This Post Has 8 Comments

  1. Jfig

    Thanks, Carolyn, for sharing your own stumbling blocks. How often and how many ways we sabotage our sense of belonging. These were great reminders, and helpful insights. Thanks

  2. Doris Dahl

    Thank you. I tend to compare myself with others and feel bad about myself that I am not doing my part. Your blogs are so appropriate for me. God bless you, love Doris Dahl

    1. Carolyn Watts

      I’m glad they’re helpful, Doris. Love to you as well! Carolyn

  3. Beverly

    Is your soul care group a local group that usually meets face to face? I’d love to have a group like this, but I live in Cyprus.
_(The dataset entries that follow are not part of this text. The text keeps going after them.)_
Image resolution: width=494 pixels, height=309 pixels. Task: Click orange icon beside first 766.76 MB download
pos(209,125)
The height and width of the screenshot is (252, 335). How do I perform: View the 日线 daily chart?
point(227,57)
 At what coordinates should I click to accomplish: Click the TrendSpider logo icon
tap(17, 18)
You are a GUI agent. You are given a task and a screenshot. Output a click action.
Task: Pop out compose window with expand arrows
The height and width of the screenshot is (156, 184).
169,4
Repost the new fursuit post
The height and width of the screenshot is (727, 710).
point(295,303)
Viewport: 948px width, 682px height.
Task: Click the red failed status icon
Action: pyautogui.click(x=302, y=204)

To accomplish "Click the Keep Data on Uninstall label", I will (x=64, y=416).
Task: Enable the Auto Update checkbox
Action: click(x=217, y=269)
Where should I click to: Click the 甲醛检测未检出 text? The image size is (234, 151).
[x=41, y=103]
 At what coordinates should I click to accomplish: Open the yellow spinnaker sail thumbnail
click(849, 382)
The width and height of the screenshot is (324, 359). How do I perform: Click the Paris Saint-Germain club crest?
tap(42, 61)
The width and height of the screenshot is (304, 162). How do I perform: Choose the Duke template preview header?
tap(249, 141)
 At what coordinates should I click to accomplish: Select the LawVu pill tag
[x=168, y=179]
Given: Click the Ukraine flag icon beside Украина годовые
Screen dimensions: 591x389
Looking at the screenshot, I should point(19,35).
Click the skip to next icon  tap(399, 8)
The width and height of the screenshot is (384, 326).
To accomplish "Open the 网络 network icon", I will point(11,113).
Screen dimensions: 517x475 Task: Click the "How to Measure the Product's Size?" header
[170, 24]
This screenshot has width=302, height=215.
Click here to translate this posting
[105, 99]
Or I’d love to know how to start a group like this. I already have a group of about 4 ladies that might be interested. Can you give me some resources or suggestions? I am a counselor and spiritual director, so I can draw from those two areas, but would need some guidelines with this. Thanks! Beverly Richardson

    1. Carolyn Watts

      Hi Beverly, Thanks for introducing yourself.
      Yes, our soul care group is a local group that usually meets face to face, though during the pandemic we’ve been meeting over Zoom. We meet just once a month, and (when we meet in person) we gather for a meal. One person makes soup, another brings salad, another bread and another wine which we also use to celebrate communion together at the end of our time. While we eat supper, we talk about how we’re doing on a deeper level, often using a question that someone in the group suggests (like the question at the start of this blog post). Then we move to the living room and someone leads us in a prayer reflection. This can be quite varied in terms of content but we try to keep it reflective, something along the lines of lectio divina where we have time in silence to reflect and then time for optional sharing. (We’ve done a whole range of things – lectio divina on a passage of Scripture or a poem or prayer, visio divina where someone brings a whole bunch of photos or pictures from magazines and we notice what stands out to us and reflect on why that picture might be catching our attention and whether the Holy Spirit might be inviting us to notice something or wanting to be with us in a particular way in that moment. One reflection involved walking a finger labyrinth with Jesus. That one is here: http://hearingtheheartbeat.com/gifts-for-you/) Then another person in the group leads us in communion (often using a brief liturgy) as we end the evening. We’re a group of seven if everyone comes, so pretty much everyone participates in some way in the evening, whether bringing a food item or leading the reflection or communion, and we switch roles each time.
      Here’s are some prayer retreat outlines that might give you a few more ideas for this kind of thing: https://estherhizsa.com/resources/. You’d of course have to pick and choose what seems appropriate for your group and for the time you have, but it might give you a starting place.
      I hope this helps. Let me know if I can help further! Carolyn.

      1. Beverly

        Carolyn, Thanks so much for the resources. As I was reading what you do, it sounds very similar to the monthly contemplative retreats I have, but on a deeper level. I use some of the things you suggested, so I’m thinking this would be good to have this with the ladies that I met with virtually during lockdown. I’m excited about this and love how everyone is involved and I don’t have to lead everything. Thank you for taking the time to respond and give me these resources! Will probably need to wait till the fall, but will go ahead and talk to the ladies I have in mind for this. Blessings from Cyprus, Beverly

  4. Paul Pitt

    Thanks, Carolyn. Always relevant to me. Always interesting, pulling me into your wonderful godly way of thinking even when I think I do not have the brief time required at that moment.
    Paul

  5. Bonita

    I too don’t feel so confident sometimes. Thanks for sharing this reminder not to compare!
    Working in a culture other than my own and in a field other than what I studied doesn’t help!
    I suspect to others I might look confident sometimes but rarely feel so!